Greece's draconian austerity measures announced yesterday (3 March) may pave the way for European Union government aid, easing fears that Greece could lose its ability to borrow from debt markets at affordable rates.
Greece targeted civil servants, the rich and the church on Wednesday in a sweeping new 4.8 billion euro ($6.5 billion) austerity programme designed to secure European help to tackle its crippling debt burden.
The plan was welcomed by the markets and set the scene for crucial European support that analysts say could come soon.
But German Chancellor Angela Merkel, whose backing for any European safety net for Greek borrowing would be vital, stopped short of any commitment to financial support.

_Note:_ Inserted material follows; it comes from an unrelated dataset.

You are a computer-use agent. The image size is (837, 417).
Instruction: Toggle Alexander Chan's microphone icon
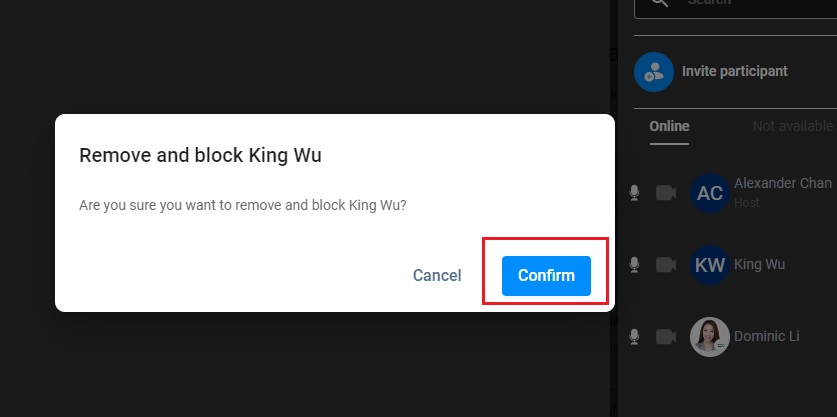coord(634,193)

The government said the public sector pay cuts, pensions freeze and tax increases would save the equivalent of 2% of gross domestic product on top of existing plans to reduce this year's budget deficit to 8.7% of GDP from 12.7% in 2009.

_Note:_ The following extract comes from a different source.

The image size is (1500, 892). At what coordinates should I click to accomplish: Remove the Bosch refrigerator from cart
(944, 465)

Prime Minister George Papandreou noted the deep cuts, which drew howls of protest from trade unions, were essential to save the country and the ball was now in Europe's court.
"We are now justifiably expecting EU solidarity, which is the other side of this agreement," he said in a televised conversation with President Karolos Papoulias. "Europe's responsibility is historic."
But Merkel cold-shouldered Greek and market expectations of tangible assistance, saying she would not offer aid when she meets Papandreou in Berlin on Friday.
"I want to say clearly that it is not about aid measures for Greece on Friday but about good relations between Germany and Greece," Merkel said, adding there was no alternative to Greece "doing its own homework".
What kind of bailout?
Although the EU treaty seeks to prevent bailouts of member states, legal issues could be overcome with enough political will.
EU governments could offer many forms of aid, from speeding disbursement of structural economic aid to giving debt guarantees or creating a bailout fund.
Because aid would have to be justified to taxpayers in rich EU states, it is unlikely to involve government-to-government transfers of cash. Instead, it would probably be indirect and designed to help Greece continue to borrow in debt markets.
Sources familiar with governments' deliberations have said, for example, that state-run banks such as Germany's KfW and France's Caisse des Depots might buy Greek bonds or extend guarantees for other banks to do so.
German and French media reports have said governments in the 16-country euro zone might offer aid worth a total of 20 to 25 billion euros ($27 billion to $34 billion). Officials have declined to comment on the size of any aid plan.
Greece ready to ask IMF for help
Meanwhile, the International Monetary Fund welcomed Greece's "very strong" fiscal package to contain its massive debt crisis, saying implementing the austerity measures would be critical.
“The authorities have put together a very strong fiscal package for 2010. The implementation of the fiscal program will be a crucial step forward in a multi-year process," IMF spokeswoman Caroline Atkinson said in a statement.
The IMF also called on the Greek authorities "to develop and implement soon significant reforms to boost productivity and growth".
"We stand ready to support the implementation of the authorities' plans by sharing our technical expertise in these matters," Atkinson said.
In Athens, Papandreou conceded his debt-ridden country would go to the IMF "as a last resort" if European partners fail to provide practical support after deep spending cuts.